A new Anne Arundel County central booking facility near Annapolis will streamline corrections processes for several police and law enforcement agencies.
The $11.1 million facility will serve the Anne Arundel and Annapolis police departments, the Anne Arundel County Sheriff’s Office, the Glen Burnie and Annapolis barracks of the Maryland State Police and Natural Resources Police.
The Jennifer Road facility will allow law enforcement officers to forego the lengthy process of transporting people to a district station and then to a courthouse before jail, if necessary. Instead, officers can bring the arrested person straight to Central Booking for processing.
The detention center staff will take custody of the person and bring them to a probable cause hearing. Officers will be free to return to patrol.
The man-hours saved would amount to 35 additional officers back on the job, said County Executive Steve Schuh at a ground-breaking event.
Anne Arundel County detention facilities Superintendent Terry Kokolis said the new facility will centralize booking, which currently takes place at 10 locations around the county. The facility would also allow those arrested to avoid a record related to incarceration.
“One of the greatest obstacles is generally not so much the arrest record because the arrest record can disappear — but the incarceration record can’t,” Kokolis said.
Central Booking will provide a greater opportunity for individuals to see a court commissioner and get released, Kokolis said. If an arrestee is detained, officials will hold them in central booking instead of incarcerating him. The lack of an incarceration record will lift a common roadblock to employment, Kokolis said.
The facility will cost $11.1 million and occupy 17,000 square feet at the site of the Jennifer Road Detention Center.
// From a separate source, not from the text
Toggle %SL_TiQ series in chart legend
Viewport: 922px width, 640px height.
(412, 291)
It is scheduled for completion in fall 2019.
The state has in its budget for fiscal 2019 included bond funding for $2 million of the cost. State funding will cover about half of the project in total, which the county will match.
Schuh proposed the facility with a slate of other capital projects in his fiscal 2016 plan. The County Council in 2015 voted to transition to a 30-year bond model, allowing the county to extend the life of its bonds and finance further capital projects. The move was controversial at the time, as it extends the county’s debt service and adds a projected $50 million in interest.
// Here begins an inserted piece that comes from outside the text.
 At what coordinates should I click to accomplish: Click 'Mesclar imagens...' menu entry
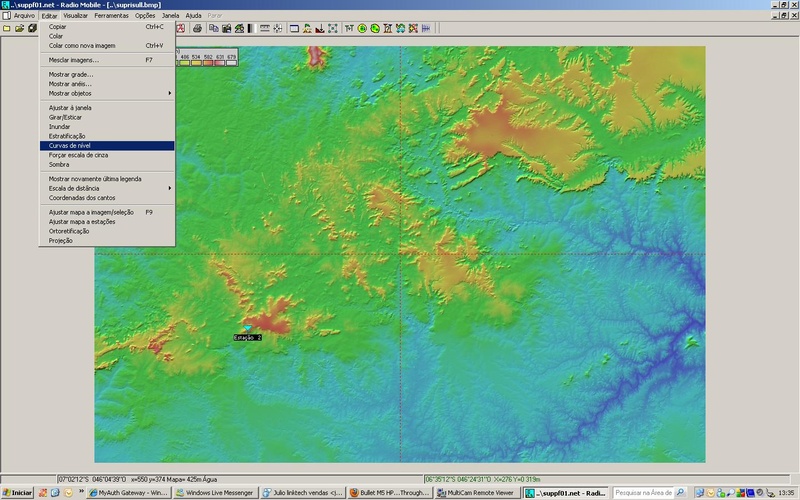[73, 60]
The county executive Thursday praised the council’s wisdom in moving forward with the policy, which has allowed the county to break ground on the booking facility and a new police academy.
“The bigger issue is that Anne Arundel County neglected its basic infrastructure for decades,” Schuh said. “We have for the last three years been engaged in a vigorous effort to get out of a hole that took 30 years to dig.”
The Gibson Island Republican is campaigning for a second term as county executive. He will run uncontested in the June primary, and face Democrat Stuart Pittman in the November general election.
Pittman said the project, proposed by former County Executive Laura Newman in her 2014 budget address, is a “long time coming” and “worth the cost to taxpayers.” But called the claim that the facility will add 35 officers back to the beat a “stretch.”
“(Adding officers) can only be done by fulfilling the promise Steve Schuh made to voters in his 2014 campaign,” Pittman wrote in a statement. “He promised to grow the force from under 700 to 800 within four years.”
There were 740 funded police positions in the department, said Owen McEvoy, a spokesman for the county executive
Pittman said salaries and benefits to match other counties will attract further recruits to grow the police force.
McEvoy said the county executive’s office intends to build upon the 35 additional personnel in the next budget.
“Public safety personnel have seen an average increase in pay of nearly 10 percent over the last three years,” he added.